Pour un regard extérieur, le rapport en mètres carrés à rénover et le temps passé n’apparaît pas optimum. Mais intégrer à l’équation le chemin parcouru, toujours en site occupé parsemé d’embûches après l’abandon d’un déménagement pur et simple – un casino ne peut fermer –, tempère largement l’appréciation première : aboutir à l’excellence finale dans ces conditions change radicalement la donne et le regard. À la réflexion, le casino achève en 2024 sa première véritable réhabilitation lourde avec une remise générale au meilleur niveau des locaux qui accueillent le public et une mise à niveau technique – ventilation, centrale de traitement d’air, désenfumage, etc. – qu’exigent la réglementation et le confort en pareil lieu. Passer un conduit de ventilation ou conduire des chemins de câbles électriques imposent de travailler au centimètre près, parfois même au millimètre, pour que tout passe dans les plénums. Ajouter des gaines de ventilation et de désenfumage, c’est  ajouter du poids qu’il convient de gagner ! D’où la mise en œuvre précautionneuse du curage de ce surpoids.

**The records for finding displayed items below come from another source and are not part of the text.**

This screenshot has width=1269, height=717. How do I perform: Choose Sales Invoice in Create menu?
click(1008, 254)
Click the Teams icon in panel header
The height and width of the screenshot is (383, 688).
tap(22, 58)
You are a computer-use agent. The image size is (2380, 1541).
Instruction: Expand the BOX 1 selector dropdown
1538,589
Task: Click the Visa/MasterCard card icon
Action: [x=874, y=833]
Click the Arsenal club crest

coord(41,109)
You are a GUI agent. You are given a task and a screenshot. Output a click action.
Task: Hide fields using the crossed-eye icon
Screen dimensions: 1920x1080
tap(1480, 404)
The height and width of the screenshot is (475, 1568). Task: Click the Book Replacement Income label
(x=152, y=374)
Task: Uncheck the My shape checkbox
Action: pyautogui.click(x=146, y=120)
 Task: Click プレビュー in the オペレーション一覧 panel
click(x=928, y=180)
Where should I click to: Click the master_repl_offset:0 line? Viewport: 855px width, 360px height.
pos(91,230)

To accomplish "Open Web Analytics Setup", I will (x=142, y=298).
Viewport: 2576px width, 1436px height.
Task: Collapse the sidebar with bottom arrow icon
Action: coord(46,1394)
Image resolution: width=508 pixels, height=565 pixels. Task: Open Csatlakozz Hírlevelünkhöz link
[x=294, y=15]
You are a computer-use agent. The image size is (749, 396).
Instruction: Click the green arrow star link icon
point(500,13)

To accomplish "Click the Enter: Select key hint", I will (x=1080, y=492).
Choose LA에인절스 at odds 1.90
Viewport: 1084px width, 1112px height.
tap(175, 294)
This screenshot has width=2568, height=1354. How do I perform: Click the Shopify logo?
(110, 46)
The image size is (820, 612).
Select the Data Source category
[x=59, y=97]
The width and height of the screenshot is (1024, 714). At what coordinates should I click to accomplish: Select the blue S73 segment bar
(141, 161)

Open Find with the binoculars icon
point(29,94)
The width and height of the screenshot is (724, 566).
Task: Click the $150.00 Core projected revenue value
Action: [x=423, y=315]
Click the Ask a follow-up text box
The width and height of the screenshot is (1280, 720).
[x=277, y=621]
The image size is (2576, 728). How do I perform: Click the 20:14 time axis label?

Le casino d’Évian figure au vingtième rang des casinos français sur un total de 202 ; il est le lieu des jeux traditionnels – ah ! la fameuse et rare roulette française ! –, des jeux électroniques et des machines à sous de dernière génération. Lieu de divertissement, il est, sans doute, le lieu par excellence de brassage social et générationnel. La conception de Philippe Prost traduit la réponse à ces exigences par une déclinaison d’antonymes : impact et élégance, moderne et classique, ludique et culturel, vibrant et feutré, accessible et privé !

La personnalité, l’exclusivité, l’émotion à coup sûr, un haut de gamme assumé mais sans intimidation avec une offre fondée sur une circulation plus naturelle et fluide, des espaces amplifiés et magnifiés, et des services améliorés, avec ici un nouveau bar d’importance, de nouveaux espaces de jeux, de nouvelles machines à sous, et là de nouveaux espaces de détente, de nouveaux espaces de restauration dont une brasserie avec vue directe sur le lac, etc. Le tout proposé dans un environnement qui convainc les clients et les salariés unanimes ! Joueurs ou visiteurs sont accueillis et traités avec le même soin et la même attention… le casino se veut le lieu qui conjugue architecture patrimoniale et architecture contemporaine dans ce qu’elles ont de meilleur : la convivialité, le confort et l’élégance.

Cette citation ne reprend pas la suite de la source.